Disclosing this in Abuja on Tuesday, the Director Road Transport and Mass Transit Administration under the ministry of transportation, Anthonia Ekpa said the scheme is targeted at encouraging the flow of goods between neighbouring countries legally and also to create jobs for Nigerian.
She said “as I speak now, Nigeria has released over N300 million to NEXIM bank between 2015 and now. The irony for us which is a pleasant one is the fact that N500M was what was required by NEXIM bank in 1992 and NEXIM bank is still willing in 2017 to still collect from the ministry the same amount to kick-start the project. It is a huge project and we are glad because we see it as one of the job creation factors for the sector.”
“The Interstate Road Transit Scheme is a protocol of ECOWAS that Nigeria acceded to as far back as the 80’s and the mechanism is invaluable in the sense that it will be provided for the sector especially In the areas involved in importation and exportation of goods and utilization of roads for passage of goods.”
“The project offers to such areas or people, an insurance mechanism so that the goods that are transited from Nigeria to land logged countries along the ECOWAS corridors are insured considering the Nigeria ports have been boycotted by transporters and people prefer to go through Cotonou or Ghana and you find a situation where people from nearby countries who would have had access to Nigerian ports, do not, because Nigerian ports were not made compliant with this ECOWAS protocol” Ekpa stated.

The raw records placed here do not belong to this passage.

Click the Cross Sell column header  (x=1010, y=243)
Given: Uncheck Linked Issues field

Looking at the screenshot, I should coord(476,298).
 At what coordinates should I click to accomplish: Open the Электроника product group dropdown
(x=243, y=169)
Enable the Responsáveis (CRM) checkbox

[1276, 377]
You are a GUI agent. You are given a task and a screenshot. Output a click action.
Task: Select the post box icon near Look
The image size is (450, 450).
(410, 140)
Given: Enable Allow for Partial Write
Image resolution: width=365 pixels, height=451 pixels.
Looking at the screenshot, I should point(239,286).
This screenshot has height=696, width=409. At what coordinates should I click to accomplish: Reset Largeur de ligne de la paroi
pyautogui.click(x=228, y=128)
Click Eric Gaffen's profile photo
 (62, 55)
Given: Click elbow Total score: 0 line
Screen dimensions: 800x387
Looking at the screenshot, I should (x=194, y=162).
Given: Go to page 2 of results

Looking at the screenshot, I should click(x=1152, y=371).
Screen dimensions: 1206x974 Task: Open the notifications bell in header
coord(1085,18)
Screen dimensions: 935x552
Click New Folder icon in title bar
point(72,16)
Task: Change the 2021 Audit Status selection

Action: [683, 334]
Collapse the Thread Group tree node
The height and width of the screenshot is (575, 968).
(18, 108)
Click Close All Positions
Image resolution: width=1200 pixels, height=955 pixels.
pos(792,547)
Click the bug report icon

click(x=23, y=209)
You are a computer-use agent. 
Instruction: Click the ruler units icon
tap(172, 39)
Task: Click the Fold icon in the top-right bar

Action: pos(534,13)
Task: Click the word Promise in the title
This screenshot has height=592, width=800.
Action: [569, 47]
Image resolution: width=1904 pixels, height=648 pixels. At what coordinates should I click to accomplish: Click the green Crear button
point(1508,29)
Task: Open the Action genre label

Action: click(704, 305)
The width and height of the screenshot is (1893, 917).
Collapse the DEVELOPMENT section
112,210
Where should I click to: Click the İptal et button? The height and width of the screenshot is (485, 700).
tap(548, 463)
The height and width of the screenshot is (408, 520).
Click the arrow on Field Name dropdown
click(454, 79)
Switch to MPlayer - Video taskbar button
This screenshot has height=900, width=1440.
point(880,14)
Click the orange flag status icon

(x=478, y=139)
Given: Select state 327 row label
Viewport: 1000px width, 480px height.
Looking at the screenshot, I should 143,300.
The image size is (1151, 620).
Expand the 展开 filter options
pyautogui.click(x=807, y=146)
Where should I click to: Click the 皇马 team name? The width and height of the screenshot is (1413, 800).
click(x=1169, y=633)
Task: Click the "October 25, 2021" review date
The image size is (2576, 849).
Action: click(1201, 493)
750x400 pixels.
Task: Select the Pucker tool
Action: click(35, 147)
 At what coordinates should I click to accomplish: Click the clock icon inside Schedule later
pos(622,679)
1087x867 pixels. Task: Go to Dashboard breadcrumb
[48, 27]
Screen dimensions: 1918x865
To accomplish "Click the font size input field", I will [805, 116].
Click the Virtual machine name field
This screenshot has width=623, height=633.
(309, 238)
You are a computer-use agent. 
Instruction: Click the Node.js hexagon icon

The Director explained further that, “So we are happy to say that within the 2 years of this administration, the Minister with the support of the permanent secretary had been able to release some part of the required funds to the guarantor. The federal government appointed the NEXIM bank as a guarantor for this project as far back as the 90’s.”
“The federal government through the ministry of transportation was supposed to give NEXIM bank N500 million in 1992. The protocol was reached in 1982 but in 1992 Nigeria appointed NEXIM bank and the bank was supposed to have been given N500 million to kick-start the insurance policy for goods transiting the Nigeria corridor to the ECOWAS sub-region but, the ministry did not, so it is now that we make efforts to implement the policy and ensure that our own sector meets the international best practises and standards.”
Anthonia Ekpa explained further that ” ECOWAS has completed the joint border setup between Nigeria and Benin Republic on the Nigeria side at Seme, we are going to have the Nigeria Immigration, customs another agencies that are responsible for migration management along the corridors and the value will offer a system whereby goods and trucks and vehicles that are going from Nigeria to other ECOWAS countries along the Benin –Abidjan-Lagos corridor are scanned so that people do not bring in either goods contra ban goods.”
“So it is a good checkpoint for monitoring transit between Nigeria and its bordering countries and the aspiration of the government and ECOWAS is that, that corridor will minimise the hold ups that we have been having in that corridor and all the checkpoints and all manner of things that are creating impediment over the proper utilization of that corridor” she concluded.